Anytime I've held one and they don't feel secure they don't hesitate to latch them toes onto you. _


----------



## reptastic (May 20, 2012)

You also have to factor in digging, they dig burrow so I'm assuming they use them the same way crocodilian do when building nests


----------



## HeatherN (May 20, 2012)

i do agree that the toes to seem to make good shovels. though, crocs and alligators have short, stout toes. webbed as well.


and on iguanas and similar climbing lizards, they're perfectly suited for the task of climbing, but even burrowing terrestrial lizards like tegus have those long little toes


----------



## got10 (May 20, 2012)

since lizard legs stick out of the bodies to the side as opposed to under it as in mammals ,it would serve that the long toes would help in traction to grip onto the terrain much better.


----------



## laurarfl (May 21, 2012)

Arboreal when younger


----------



## HeatherN (May 21, 2012)

they just have all kinds of uses!


----------



## tresh (May 21, 2012)

I think that it's traction for them.

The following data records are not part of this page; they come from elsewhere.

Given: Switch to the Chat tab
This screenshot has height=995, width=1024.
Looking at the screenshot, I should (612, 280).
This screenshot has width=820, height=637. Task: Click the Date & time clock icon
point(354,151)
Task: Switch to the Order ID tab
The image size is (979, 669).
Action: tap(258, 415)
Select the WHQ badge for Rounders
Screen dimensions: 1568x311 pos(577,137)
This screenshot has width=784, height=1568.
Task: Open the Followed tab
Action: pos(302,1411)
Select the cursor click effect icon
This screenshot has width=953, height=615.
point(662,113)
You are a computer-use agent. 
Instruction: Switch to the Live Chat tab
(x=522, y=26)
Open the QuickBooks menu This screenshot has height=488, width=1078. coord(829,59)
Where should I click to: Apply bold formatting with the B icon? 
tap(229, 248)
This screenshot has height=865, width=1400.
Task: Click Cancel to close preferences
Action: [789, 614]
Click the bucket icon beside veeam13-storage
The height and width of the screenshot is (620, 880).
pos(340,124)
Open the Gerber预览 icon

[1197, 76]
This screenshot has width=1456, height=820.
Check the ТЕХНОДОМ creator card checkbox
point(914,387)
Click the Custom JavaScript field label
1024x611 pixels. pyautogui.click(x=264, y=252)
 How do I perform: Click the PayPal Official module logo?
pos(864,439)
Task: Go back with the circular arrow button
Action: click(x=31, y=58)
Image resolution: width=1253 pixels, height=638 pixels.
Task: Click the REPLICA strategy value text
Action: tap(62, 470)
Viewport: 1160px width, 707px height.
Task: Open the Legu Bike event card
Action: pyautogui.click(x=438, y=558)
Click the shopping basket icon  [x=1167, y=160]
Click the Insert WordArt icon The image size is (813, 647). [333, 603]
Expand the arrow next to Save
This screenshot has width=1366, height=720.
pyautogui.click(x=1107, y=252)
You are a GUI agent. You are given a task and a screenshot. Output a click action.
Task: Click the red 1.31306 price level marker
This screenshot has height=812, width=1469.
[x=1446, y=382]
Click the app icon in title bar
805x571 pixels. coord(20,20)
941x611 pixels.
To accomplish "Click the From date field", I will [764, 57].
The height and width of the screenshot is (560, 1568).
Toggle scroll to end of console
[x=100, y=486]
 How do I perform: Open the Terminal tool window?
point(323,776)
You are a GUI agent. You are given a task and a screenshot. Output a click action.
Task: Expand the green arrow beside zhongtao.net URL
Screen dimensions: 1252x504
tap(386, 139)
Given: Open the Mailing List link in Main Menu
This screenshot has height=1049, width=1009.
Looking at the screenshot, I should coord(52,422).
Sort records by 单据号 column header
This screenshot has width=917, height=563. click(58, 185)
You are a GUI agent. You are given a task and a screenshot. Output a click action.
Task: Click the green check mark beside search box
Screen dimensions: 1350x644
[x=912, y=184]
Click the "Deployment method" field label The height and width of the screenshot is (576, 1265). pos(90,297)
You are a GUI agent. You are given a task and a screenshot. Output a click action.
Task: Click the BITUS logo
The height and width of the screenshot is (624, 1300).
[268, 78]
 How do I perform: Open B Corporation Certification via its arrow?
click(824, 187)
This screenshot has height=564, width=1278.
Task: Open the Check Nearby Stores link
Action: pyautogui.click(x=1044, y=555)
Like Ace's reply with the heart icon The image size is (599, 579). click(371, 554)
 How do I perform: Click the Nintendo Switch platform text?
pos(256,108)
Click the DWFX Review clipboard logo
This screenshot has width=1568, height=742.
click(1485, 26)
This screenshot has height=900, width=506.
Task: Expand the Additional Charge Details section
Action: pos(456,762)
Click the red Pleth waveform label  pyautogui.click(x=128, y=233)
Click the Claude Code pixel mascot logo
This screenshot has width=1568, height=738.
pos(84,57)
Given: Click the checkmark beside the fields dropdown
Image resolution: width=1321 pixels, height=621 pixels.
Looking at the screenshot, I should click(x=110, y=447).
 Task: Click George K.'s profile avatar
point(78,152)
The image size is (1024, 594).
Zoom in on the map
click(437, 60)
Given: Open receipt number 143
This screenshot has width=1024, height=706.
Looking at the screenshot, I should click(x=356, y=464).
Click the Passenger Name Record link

I know when I'm holding Ammy, she doesn't use her toes, but when she's trying to get somewhere, she's like a little roadrunner with how she digs into the carpet and speeds away as fast as she can.


----------



## larissalurid (Jun 1, 2012)

I've seen tree monitors also use their long fingers as hands, reaching into pieces of wood to grab insects out which is quite interesting behavior. :]


----------